I cannot be totally serious in seeking an explanation but, perhaps, we ultimately need to agree on one and I do believe someone with deep expertise ought to do a synthesis (the closest I read to an attempt was Warren Chin’s recent, maverick, account, War, Technology and the State).

Back in the humdrum, real, world, UK science and tech policy has several purposes which are much more practical and indeed, useful. Therefore, unfortunately, we need to understand how policy could cater to the notions of the powerful, while also being rational in the conventional sense. By this I mean that the country would be perceived as scientifically prestigious with an indispensable position at the “top table” while avoiding excessive opportunity costs.

(High tech policy would be considered separate, and delivered at a much lower budget, than other major science policies, such as those intended to support the delivery of societal goals like decarbonization, pollution control and public health; and to strengthen prestigious regional universities distributed across the country, notably in economically under-performing regions. Experience suggests these varied goals should be kept separate and delivered through separate policies and, indeed, by separate organizations. For example, regional budgets ought to be delivered autonomously by regional authorities, with any minimal central capacity concerned solely with advisory and PR.)

Given the country had historically focused on science and research in universities, over decades, the high technology program would build on such experience sustaining esoteric academic expertise.
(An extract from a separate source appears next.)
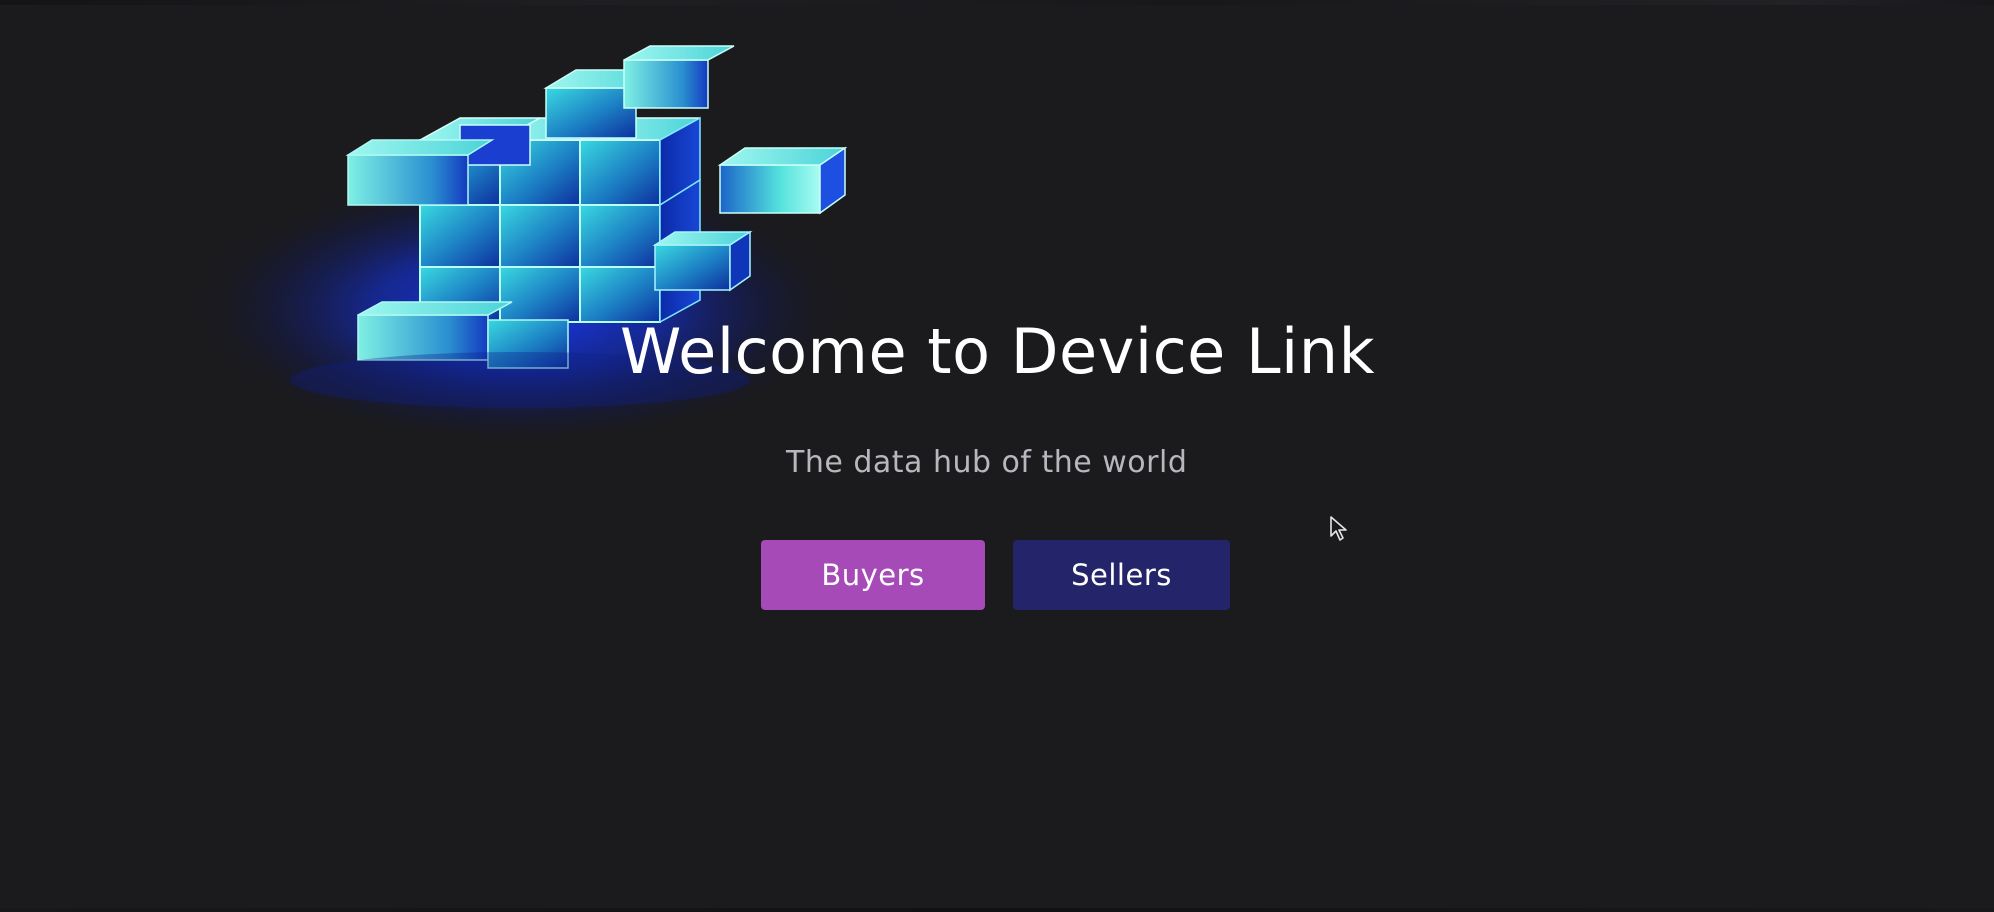 This screenshot has width=1994, height=912. I want to click on top-divider, so click(997, 2).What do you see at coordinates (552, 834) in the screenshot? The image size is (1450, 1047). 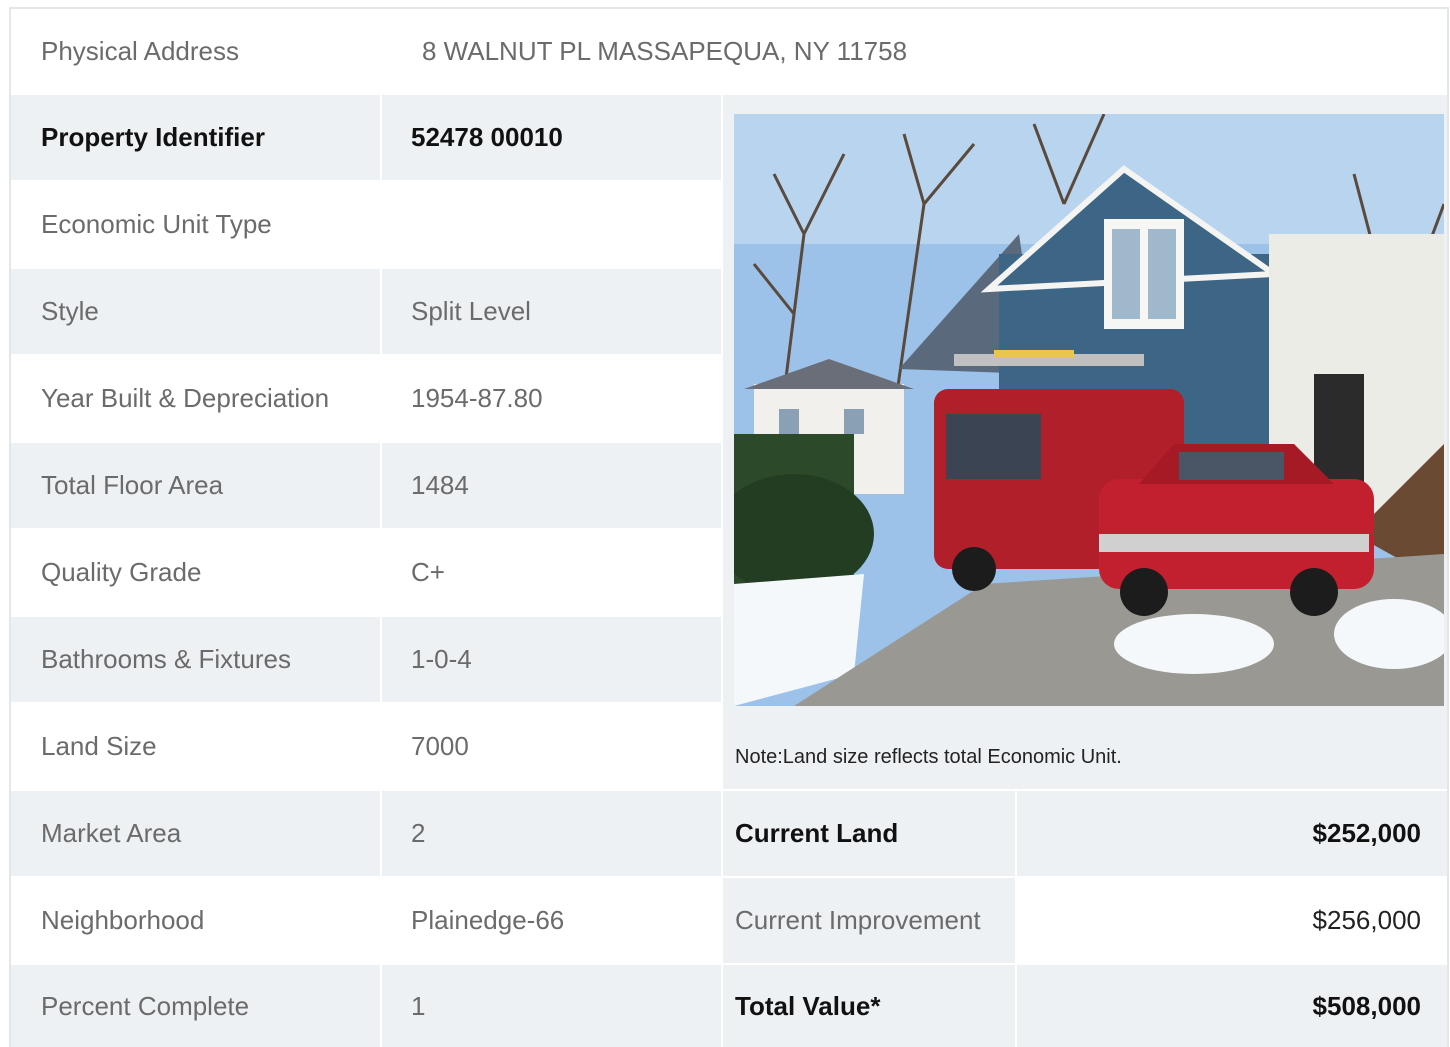 I see `row-market-area-value: 2` at bounding box center [552, 834].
The UK has experimented with different kinds of delivery mechanism. Typically, these interventions revolved around one or more of the following:

  • University consortia, featuring, in a prominent role, one or more of the four leading universities.
  • Programs managed in conjunction with large, historically « British » firms (e.g., Energy Technologies Institute).
  • Programs managed in conjunction with large overseas firms (e.g., Google).
  • Programs designed to encourage patenting of university research through technology transfer offices and the creation of “spin outs”.

While all these varied initiatives had limitations, the major learning was that the most effective policy was developed through a combination of approaches across a range of targeted high technology areas.
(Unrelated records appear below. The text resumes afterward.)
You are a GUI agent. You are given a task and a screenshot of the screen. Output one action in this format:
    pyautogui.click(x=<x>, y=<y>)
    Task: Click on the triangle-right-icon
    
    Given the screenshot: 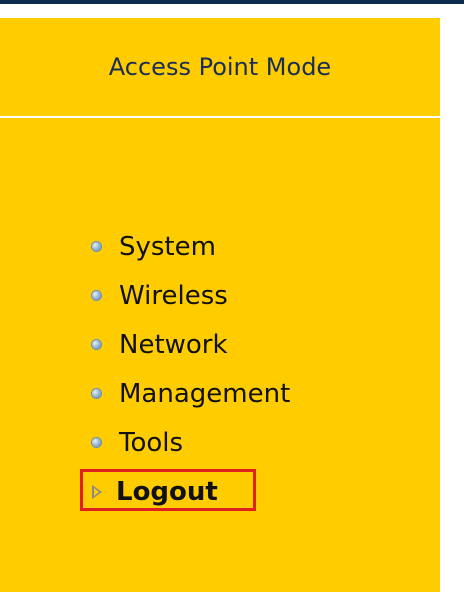 What is the action you would take?
    pyautogui.click(x=97, y=492)
    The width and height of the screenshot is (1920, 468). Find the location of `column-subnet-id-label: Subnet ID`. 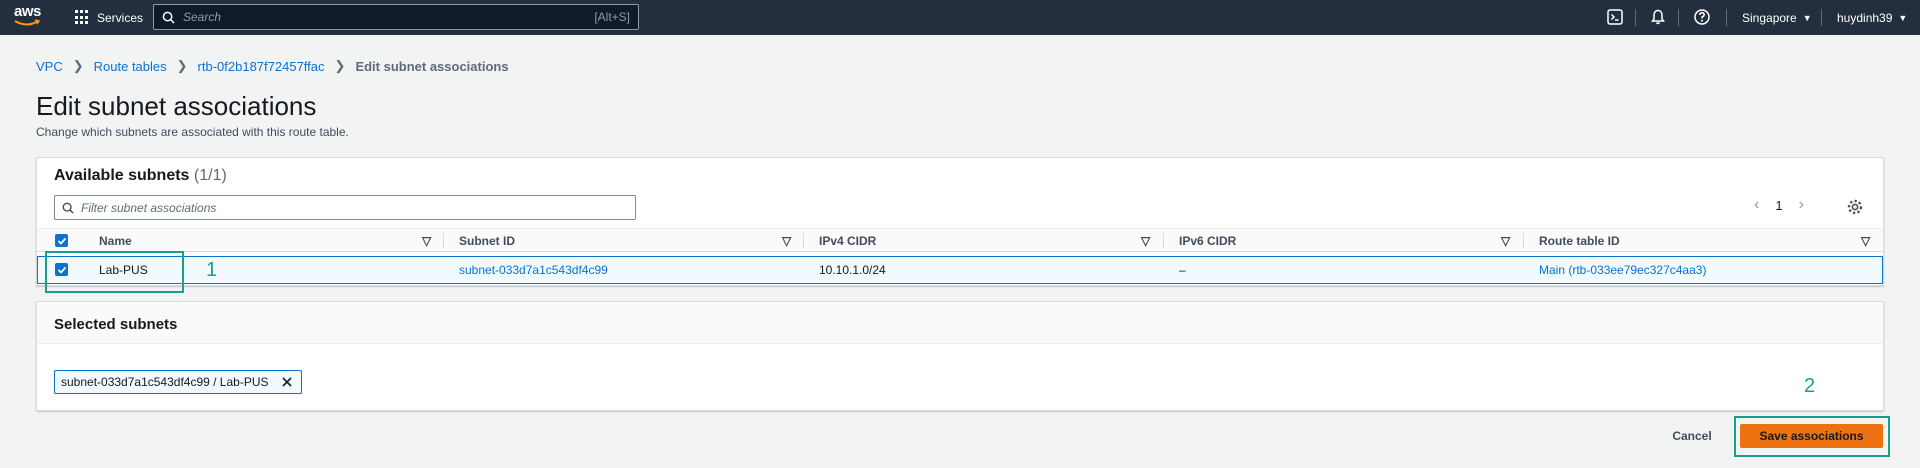

column-subnet-id-label: Subnet ID is located at coordinates (487, 240).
Specific measures typically included:

  • High quality scientific publications in major international journals (basic requirement).
  • Generation of extensive grey literature such as policy reports through an additional “social science” module.
  • Active participation in relevant multilateral forums; international travel to conferences. Senior figures capable of championing the program on the international stage and among decision-makers in the private sector and governments.
  • PhD training for a combination of UK residents and overseas students.
  • Innovative PR activities.

The proposed new high tech program would seek to shepherd current high tech initiatives into a single policy with a unitary budget, likely with a single strategy group, and a single social science and PR module “think tank” (the latter, primarily aimed at generating grey literature such as policy reports likely to resonate with influential target audiences in Asia, Europe, the USA, and multilateral forums). Ministerial announcements would be planned with the goal of telling a simple, compelling story as it unfolded.

Outside of these areas of activity, there would be flexibility in the scientific programs, as each high tech field has its own ways of working; there ought to be minimum interference in existing structures, with the goal of placing leading scientists in overall control of the scientific program and ensuring a maximum degree of scientific autonomy.

I currently have concerns about the scientific quality of the UK research enterprise, despite claims it is “world-leading”. The modest goal would therefore be at a minimum to sustain quality and international visibility centered around a charismatic group of leading scientists in the universities; the program would be appraised on that basis.